The circadian rhythm, controlled by a complex network of cellular transcription factors, orchestrates behavior and physiology in the vast majority of animals. The circadian system is comprised of a master clock located in central nervous system with 24-hour rotation and periphery clocks to ensure optimal timing of physiology in peripheral tissues. Circadian expression of peroxisome proliferator-activated receptors (PPARs), members of the nuclear receptor superfamily and key mediators of energy homeostasis and metabolism, is regulated by clock genes. PPARs serve as sensors of nutrient and energy/metabolism status to temporally entrain peripheral clock.
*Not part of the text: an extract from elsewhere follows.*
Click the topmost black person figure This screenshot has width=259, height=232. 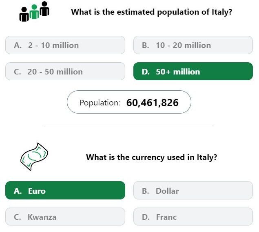pyautogui.click(x=44, y=9)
Metabolism and circadian clocks are tightly intertwined: clock genes drive metabolism, and various metabolic parameters affect clock genes, producing a reciprocal feedback relationship. Due to PPARs' robust relationship with energy status and metabolism, the aberration of PPARs in the biological clock system leads to abnormal expression of genes in metabolic pathways, thus, contributing to etiology of metabolic syndrome. Studying PPARs' functions under the context of the mammalian circadian system could advance our understanding of how energy and metabolic status are maintained in the body, which may ultimately lead to rhythmic medical treatment against metabolic syndrome.